But everyone started worrying about November. One day, there was a cold november rain, and they said we needed something for November. Starting November 1st, they said the spooky stuff must stop immediately. Many wanted to move on to the end of December with Christmas. Everyone was like, yeah, that will be great. We’ll have stockings and Christmas lights, and Christmas movies, and trees, yeah, trees are cool. What about cookies they all asked. Yeah, I guess we can do cookies too. Presents? A jolly guy that brings them to us? I guess that would be okay. Sure. Reindeers? Shiny noses? How about Grinches? And music. We need music. Then someone in the back said, “What about kissing?” Everyone looked at Hal and said, “Geez, Hal, what is wrong with you?” He kept insisting, so they gave him the Mistletoe. “If you can get someone under the mistletoe, Hal, you can kiss them.”

They all got voted in and everyone was happy. Except…for a few of the voters. A few of them were like, wait, we’re giving Christmas two whole months? That is seriously a long time to maintain that spirit. Can we break it up a little? How about something at the end of November? You know, some way to hang out with our families. And our turkeys? How about we have some time to break it up?

They came up with a day at the end of November.
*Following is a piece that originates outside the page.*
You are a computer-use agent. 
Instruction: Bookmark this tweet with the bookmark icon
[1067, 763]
The fourth Thursday where they would have to spend time with their families, no matter how dysfunctional. You would have to tell your family why you were thankful for them. And you would have to learn how to give or whatever. Like, you know, a Thanksful time. Then Hal chimed in again. “How about we call it Thanksgiving?” Everyone was like, “Wow, Hal you’re really good at combining words.” But they decided to give Hal this one victory and called it Thanksgiving. Hal is an NPC if you ask me.

Then a couple of people in the back decided they wanted to make a suggestion, because everyone forgot about them. So they’re like, “Hey, we don’t really like our families. Can we like, you know, ditch them the day after and just go shopping for gifts for Christmas?” Everyone was like, I guess so. But there should be a good reason to ditch your family the day after Thanksful day. Oh, right, we’re calling it what Hal called it. Thanks…giving? Whatever.”
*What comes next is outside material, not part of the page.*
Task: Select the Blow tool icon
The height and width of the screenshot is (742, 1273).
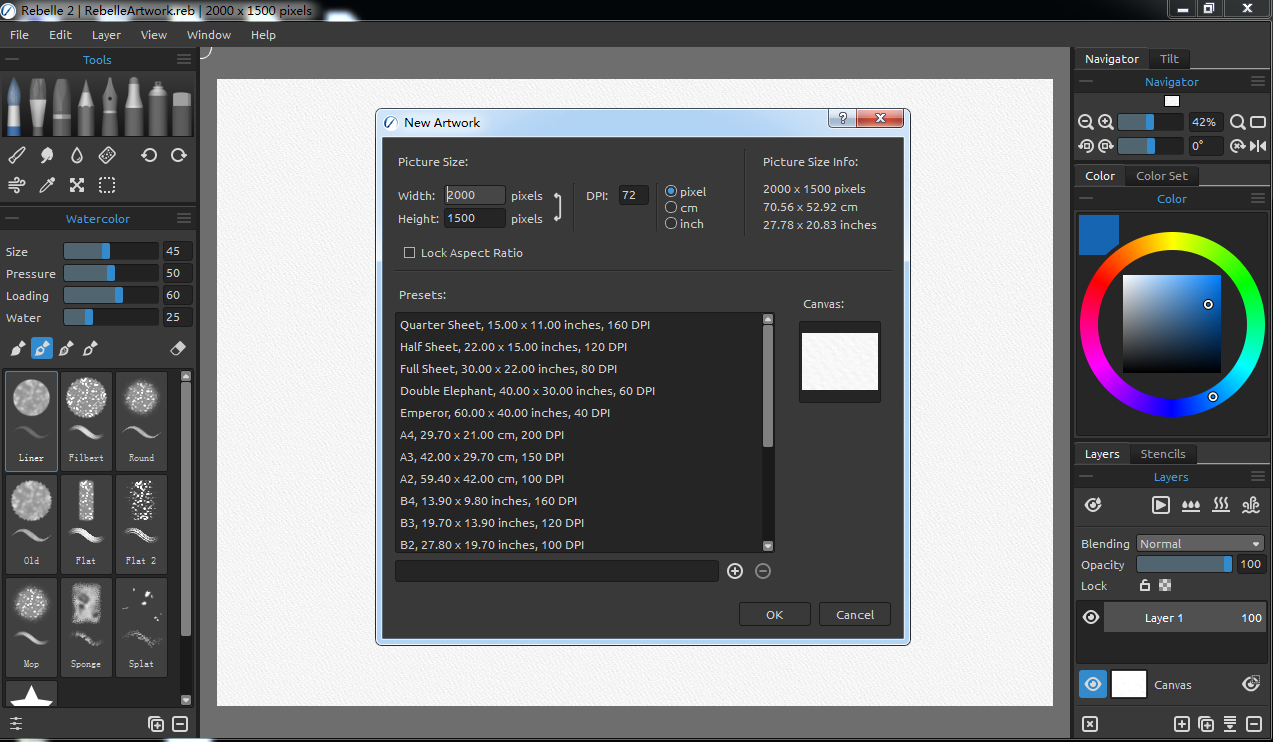Action: point(16,185)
After many hours of arguing, they finally decided to let the day after Thanksful…uh Thanksgiving, be a day of shopping, but only if there were sales. At first it was only the three committee members that did it, but then some businesspeople saw the benefits of their shopping and said they would add 5% sales to get people into their stores, only to make them buy more things and they got on board. It was really dark out the first time they did it, so they started calling the day after Thanksful, “Black Friday”.

When they finally got to the vote, 50% voted for Thanksful, and 50% said skip Thanksful altogether. Since there was never a tiebreaker, to this day, 50% people start celebrating Christmas on November 1st, while 50% don’t start until Black Friday.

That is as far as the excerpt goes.